Lincoln County has a new Emergency Management Agency (EMA) director, after the County Commission agreed to replace Emma Epplin, who’d been the county’s EMA director since 2015.

“We decided we wanted to go in a different direction,” said Presiding Commissioner Joe Kaimann at the commission’s meeting on Feb. 5.

Replacing Epplin as director is Jim Sharp, who was hired by the county’s emergency management department in 2018 as community outreach and training coordinator.

Sharp, 56, has more than 25 years of  emergency services experience and is  one of fewer than 600 Federal Emergency Management Agency (FEMA) certified master professional continuity practioners nationwide.

Sharp said Feb. 6 that he’s only been on the job for a week and has some ideas about the future focus of the department. 

“We really need to be inclusive of our entire community,” Sharp said. “And that means obviously our first responder community, that means our school communities and that means our business community, and that means the communities where we have population centers and the communities where we  have people living on 50 acres.

“All those folks I have a responsibility for, and I feel that responsibility very heavily. I think you will see a lot more in the way of public information and public education,” he added. 

That information and education campaign will discuss the threats people face and steps that can be taken to be better prepared. 

“I see us having a much larger public presence in the community,” Sharp said.

Sharp said flooding and weather-related events such as severe storms or tornados are always prevalent threats and primary concerns. Much of the eastern portion of the county, which borders the Mississippi River, is in flood plain and is subject to severe flooding.   

“Certainly we’ve had our fair share of flooding,” he said

Sharp said the county did have a tornado at Hawk Point several years ago.  “Severe weather is always at the top of our minds, probably more so at this time of year than any other time though there is no such thing as a severe weather season,” Sharp said.

Sharp has been active in local and state regional emergency planning efforts since he was hired last April. He is a member of the Gateway Electronic Crimes Task Force, an intelligence liaison officer with MIAC (the Missouri Information Analysis Center), a member of the Missouri Region C Incident Support Team, and assigned to the Training Subcommittee for the Missouri Incident Management System. 
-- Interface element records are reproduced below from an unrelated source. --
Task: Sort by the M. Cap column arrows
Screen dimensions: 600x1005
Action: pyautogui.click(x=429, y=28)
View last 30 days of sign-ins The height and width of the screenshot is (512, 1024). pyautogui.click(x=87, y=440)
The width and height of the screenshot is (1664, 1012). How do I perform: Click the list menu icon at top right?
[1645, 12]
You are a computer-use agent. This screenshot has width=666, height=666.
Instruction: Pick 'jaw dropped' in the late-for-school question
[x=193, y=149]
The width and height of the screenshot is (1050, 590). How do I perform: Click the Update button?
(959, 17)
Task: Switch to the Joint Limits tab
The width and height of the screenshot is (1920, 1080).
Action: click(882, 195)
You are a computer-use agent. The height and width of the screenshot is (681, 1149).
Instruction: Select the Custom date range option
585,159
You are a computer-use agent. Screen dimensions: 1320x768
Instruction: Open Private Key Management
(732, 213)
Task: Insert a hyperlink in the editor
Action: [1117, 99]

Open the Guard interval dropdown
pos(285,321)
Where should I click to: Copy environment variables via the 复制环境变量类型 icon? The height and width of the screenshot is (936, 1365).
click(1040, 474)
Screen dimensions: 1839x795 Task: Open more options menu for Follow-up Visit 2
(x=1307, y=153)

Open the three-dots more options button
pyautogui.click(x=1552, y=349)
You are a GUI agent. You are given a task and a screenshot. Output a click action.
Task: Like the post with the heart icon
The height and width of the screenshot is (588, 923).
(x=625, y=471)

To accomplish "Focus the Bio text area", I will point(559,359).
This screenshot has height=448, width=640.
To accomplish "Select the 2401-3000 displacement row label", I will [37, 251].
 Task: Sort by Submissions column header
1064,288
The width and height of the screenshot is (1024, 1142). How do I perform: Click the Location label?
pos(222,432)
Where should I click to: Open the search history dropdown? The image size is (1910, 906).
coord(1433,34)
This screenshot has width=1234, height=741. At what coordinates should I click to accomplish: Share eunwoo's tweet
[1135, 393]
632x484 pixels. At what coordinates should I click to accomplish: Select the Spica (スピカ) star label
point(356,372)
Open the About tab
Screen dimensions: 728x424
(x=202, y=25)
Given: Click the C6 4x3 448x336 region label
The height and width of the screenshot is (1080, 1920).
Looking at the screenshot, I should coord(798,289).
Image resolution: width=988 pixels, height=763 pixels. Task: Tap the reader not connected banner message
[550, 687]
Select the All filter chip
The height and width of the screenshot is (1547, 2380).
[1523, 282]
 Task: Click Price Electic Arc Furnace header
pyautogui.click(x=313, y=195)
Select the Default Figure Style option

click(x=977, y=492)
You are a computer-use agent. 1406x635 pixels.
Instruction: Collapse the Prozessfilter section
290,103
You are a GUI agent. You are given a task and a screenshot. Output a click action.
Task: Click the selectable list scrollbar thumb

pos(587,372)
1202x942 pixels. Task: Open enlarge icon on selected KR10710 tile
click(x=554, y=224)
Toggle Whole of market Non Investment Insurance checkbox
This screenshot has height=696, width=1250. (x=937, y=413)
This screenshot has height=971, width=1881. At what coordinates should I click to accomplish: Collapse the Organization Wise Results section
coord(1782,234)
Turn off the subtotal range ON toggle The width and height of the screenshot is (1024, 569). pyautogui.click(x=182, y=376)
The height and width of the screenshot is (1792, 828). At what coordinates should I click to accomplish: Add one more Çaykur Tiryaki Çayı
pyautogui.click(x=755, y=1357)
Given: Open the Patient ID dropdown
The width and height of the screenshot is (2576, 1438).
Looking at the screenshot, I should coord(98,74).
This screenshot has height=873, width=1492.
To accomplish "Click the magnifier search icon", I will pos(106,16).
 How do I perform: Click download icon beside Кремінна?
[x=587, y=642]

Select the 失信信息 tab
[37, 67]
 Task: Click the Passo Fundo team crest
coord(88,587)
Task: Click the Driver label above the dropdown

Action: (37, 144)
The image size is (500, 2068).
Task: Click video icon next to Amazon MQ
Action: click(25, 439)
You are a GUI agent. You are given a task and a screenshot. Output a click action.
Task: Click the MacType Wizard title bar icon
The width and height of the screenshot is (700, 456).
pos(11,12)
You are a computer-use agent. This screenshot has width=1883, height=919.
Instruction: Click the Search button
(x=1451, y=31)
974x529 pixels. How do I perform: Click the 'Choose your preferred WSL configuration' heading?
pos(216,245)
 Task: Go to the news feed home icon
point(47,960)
Kaimann and associate commissioners Mike Mueller and Matt Bass did not comment on specifics about Epplin’s job performance or on the direction they wanted the department to move in.

Epplin could not be reached for comment. An email on Jan. 25 from Epplin noted that the county commission voted  “to take my department in a different direction” and the county would no longer employ her.

Prior to being an Emergency Management Director, Epplin worked for the Lincoln County Health Department as an emergency planner since 2011. While at the health department she helped prepare and develop plans for responding to emergency situations during possible public health disasters.

“I was originally hired to be a public health liaison, and I kind of fell into the role of emergency planner,” she said in an April 2018 Elsberry Democrat story. “I absolutely loved it. It was something I was very good at and passionate about. I hope we never have to use the plans that are made, but Lincoln County will be prepared.”

Epplin attended Washington University in St. Louis where she received her Master of Public Health Degree in 2011. She also worked for Washington University in St. Louis.

She obtained her undergraduate degree from Drake University where she graduated with a Bachelor of Science in Biochemistry, Cell and Molecular Biology in 2007.